AuthType must be set to Basic in your httpd.conf, otherwise you won't see
anything from get_basic_auth_pw and have to do it like Matt wrote.

Gerald


> > Seems that way - irritating, isn't it?
> >
> > I ended up doing this:
> >
> > my ($auth) = $r->header_in('Authorization');
> > if (!$auth) {
> > 	# No login attempt
> > 	die My::Exception->Basic_Auth;
> > }
> > if ($auth =~ /Basic\s+(\S*)/) {
> > 	$auth = decode_base64($1);
>
> Almost forgot: decode_base64 is from MIME::Base64.
>
> --
> <Matt/>
>
> Details: FastNet Software Ltd - XML, Perl, Databases.
> Tagline: High Performance Web Solutions
> Web Sites: http://come.to/fastnet http://sergeant.org
> Available for Consultancy, Contracts and Training.
>

Re: $r->get_basic_auth_pw

Posted by Matt Sergeant <ma...@sergeant.org>.

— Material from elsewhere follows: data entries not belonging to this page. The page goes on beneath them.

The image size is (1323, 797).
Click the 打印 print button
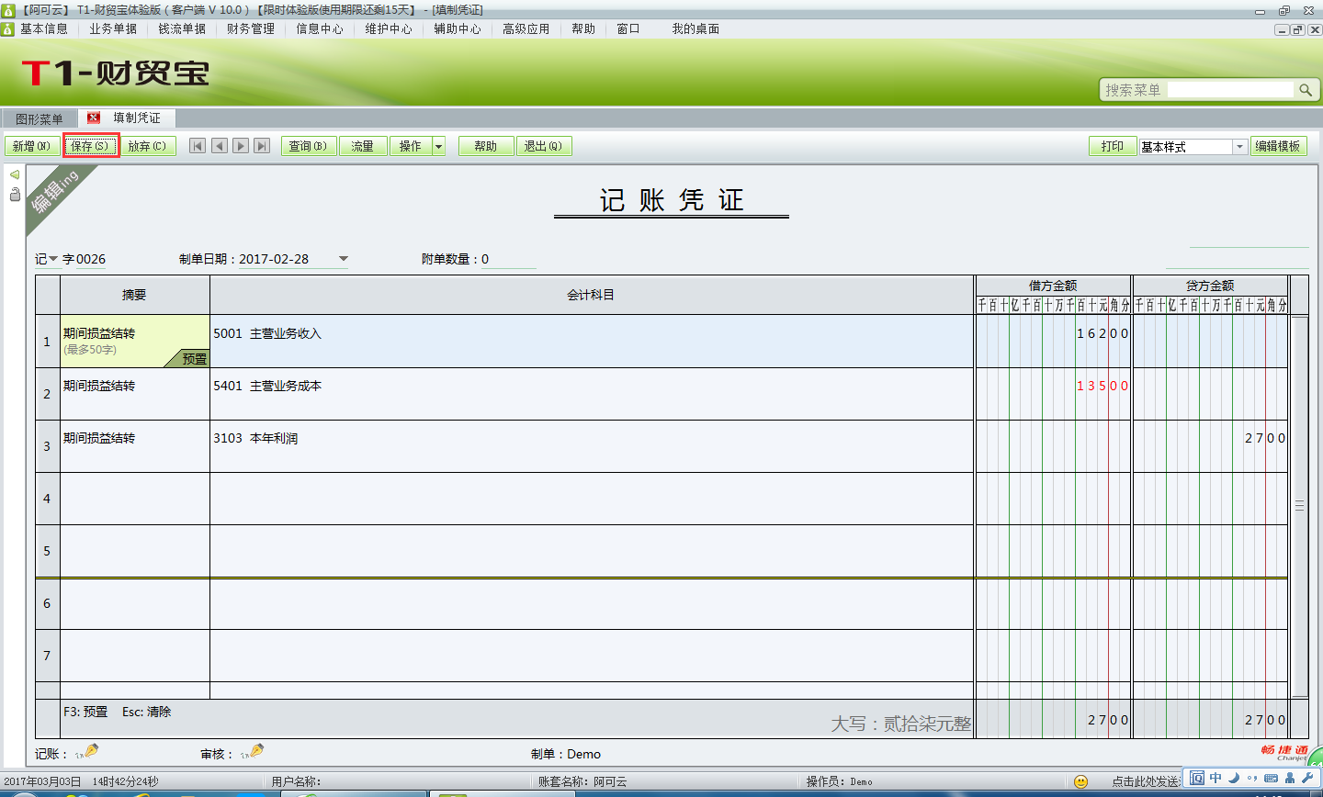tap(1113, 145)
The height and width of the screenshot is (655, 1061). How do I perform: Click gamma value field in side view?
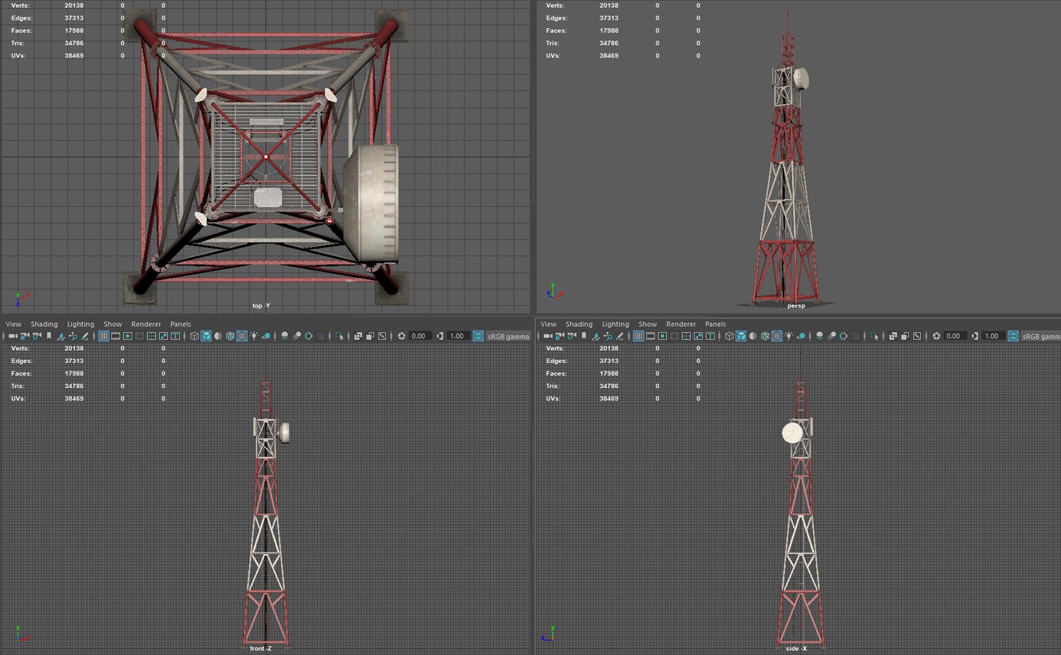click(992, 336)
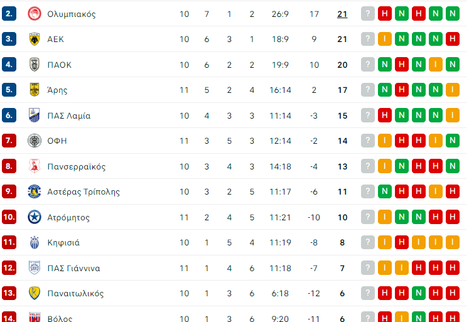The image size is (469, 322).
Task: Click the ΠΑΟΚ team crest icon
Action: pos(34,65)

On Tue, 15 Feb 2000, Matt Sergeant wrote:
> On Tue, 15 Feb 2000, Louis-David Mitterrand wrote:
> > Although I see that the browser is returning a:
> > 
> > 'Authorization' => 'Basic dnZ2dnY6bW1tbW1tbW1t',
> > 
> > header, the $r->get_basic_auth_pw and $r->connection->user methods
> > return nothing when used inside a content handler like Mason. Is this
> > normal? Does it only return something from an auth handler?
> 
> Seems that way - irritating, isn't it?
> 
> I ended up doing this:
> 
> my ($auth) = $r->header_in('Authorization');
> if (!$auth) {
> 	# No login attempt
> 	die My::Exception->Basic_Auth;
> }
> if ($auth =~ /Basic\s+(\S*)/) {
> 	$auth = decode_base64($1);

Almost forgot: decode_base64 is from MIME::Base64.

-- 
<Matt/>

Details: FastNet Software Ltd - XML, Perl, Databases.
Tagline: High Performance Web Solutions
Web Sites: http://come.to/fastnet http://sergeant.org
Available for Consultancy, Contracts and Training.